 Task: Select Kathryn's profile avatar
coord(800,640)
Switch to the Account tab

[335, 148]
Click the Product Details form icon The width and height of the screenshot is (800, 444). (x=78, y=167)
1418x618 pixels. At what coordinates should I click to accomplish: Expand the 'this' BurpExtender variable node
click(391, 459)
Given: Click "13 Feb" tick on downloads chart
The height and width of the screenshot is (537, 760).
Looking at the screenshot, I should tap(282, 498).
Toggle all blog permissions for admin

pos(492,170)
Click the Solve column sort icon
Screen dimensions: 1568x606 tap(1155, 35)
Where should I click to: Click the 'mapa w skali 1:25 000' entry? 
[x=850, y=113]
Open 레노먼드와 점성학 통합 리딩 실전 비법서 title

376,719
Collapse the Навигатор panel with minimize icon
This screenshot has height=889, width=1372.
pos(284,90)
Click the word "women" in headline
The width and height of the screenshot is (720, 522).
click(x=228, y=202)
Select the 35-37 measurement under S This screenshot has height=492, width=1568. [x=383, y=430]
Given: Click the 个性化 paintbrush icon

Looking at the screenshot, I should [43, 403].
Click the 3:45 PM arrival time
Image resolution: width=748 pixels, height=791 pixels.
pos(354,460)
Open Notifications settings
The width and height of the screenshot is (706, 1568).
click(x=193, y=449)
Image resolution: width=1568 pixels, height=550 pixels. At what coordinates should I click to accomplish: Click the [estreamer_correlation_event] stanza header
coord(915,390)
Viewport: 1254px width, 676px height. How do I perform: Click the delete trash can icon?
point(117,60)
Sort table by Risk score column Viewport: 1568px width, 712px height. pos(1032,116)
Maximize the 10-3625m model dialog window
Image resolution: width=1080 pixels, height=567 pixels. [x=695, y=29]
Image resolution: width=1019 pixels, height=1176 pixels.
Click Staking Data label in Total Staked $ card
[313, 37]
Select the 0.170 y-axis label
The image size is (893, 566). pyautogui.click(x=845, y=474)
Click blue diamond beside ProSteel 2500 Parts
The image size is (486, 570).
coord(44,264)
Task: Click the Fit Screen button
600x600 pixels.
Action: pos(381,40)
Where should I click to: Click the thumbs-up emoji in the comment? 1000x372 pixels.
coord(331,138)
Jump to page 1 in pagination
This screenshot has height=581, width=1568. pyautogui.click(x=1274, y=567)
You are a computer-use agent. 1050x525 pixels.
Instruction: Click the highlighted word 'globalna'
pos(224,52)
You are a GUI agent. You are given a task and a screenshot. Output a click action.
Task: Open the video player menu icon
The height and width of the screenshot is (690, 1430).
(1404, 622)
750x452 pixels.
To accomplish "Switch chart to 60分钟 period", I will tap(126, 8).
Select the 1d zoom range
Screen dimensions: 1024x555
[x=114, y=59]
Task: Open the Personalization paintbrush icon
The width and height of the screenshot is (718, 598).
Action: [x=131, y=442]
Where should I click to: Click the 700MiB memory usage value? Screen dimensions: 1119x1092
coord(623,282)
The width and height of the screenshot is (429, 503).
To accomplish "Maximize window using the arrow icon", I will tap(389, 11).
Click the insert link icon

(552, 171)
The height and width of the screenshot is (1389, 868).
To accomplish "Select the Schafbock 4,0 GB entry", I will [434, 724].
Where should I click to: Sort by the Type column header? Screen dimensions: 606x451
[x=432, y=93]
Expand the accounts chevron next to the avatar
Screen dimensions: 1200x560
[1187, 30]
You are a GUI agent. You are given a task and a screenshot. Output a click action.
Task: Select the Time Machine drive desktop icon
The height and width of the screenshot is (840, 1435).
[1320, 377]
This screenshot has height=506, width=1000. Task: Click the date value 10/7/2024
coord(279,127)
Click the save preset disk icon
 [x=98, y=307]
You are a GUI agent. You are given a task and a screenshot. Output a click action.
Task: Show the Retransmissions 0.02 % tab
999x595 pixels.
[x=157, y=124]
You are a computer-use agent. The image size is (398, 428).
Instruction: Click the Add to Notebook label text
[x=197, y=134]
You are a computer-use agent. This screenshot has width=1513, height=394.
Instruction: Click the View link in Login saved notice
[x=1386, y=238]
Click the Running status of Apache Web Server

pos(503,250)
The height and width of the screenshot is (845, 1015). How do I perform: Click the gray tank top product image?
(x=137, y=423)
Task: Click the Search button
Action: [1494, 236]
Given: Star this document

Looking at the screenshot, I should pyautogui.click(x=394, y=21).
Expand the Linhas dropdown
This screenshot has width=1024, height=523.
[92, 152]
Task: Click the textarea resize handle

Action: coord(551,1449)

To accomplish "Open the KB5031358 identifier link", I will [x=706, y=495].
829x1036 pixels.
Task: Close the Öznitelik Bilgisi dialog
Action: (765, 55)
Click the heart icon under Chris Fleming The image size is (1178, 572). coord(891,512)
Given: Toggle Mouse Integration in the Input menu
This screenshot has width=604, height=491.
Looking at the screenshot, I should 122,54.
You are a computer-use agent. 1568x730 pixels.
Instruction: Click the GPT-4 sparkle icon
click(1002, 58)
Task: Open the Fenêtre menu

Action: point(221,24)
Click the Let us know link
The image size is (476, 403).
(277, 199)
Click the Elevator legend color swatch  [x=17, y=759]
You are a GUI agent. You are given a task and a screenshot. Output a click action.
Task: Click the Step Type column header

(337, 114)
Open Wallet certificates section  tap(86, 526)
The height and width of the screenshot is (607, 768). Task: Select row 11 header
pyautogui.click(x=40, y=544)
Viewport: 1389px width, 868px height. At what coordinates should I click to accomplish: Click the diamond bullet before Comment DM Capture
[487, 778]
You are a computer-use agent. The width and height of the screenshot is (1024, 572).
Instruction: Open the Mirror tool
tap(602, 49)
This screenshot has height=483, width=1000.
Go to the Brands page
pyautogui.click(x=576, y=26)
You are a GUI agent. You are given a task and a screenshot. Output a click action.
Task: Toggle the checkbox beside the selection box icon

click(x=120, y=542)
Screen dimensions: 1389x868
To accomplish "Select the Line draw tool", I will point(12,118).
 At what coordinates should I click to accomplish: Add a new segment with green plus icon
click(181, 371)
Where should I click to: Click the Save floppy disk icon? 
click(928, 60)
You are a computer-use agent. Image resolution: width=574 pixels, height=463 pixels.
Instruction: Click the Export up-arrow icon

- - -

:: EXERCISE INSTRUCTIONS ::
Find each line in the records above that contains "chart", and copy it.

:: COMPLETED TASK ::
Given: Click "13 Feb" tick on downloads chart
To accomplish "Switch chart to 60分钟 period", I will tap(126, 8).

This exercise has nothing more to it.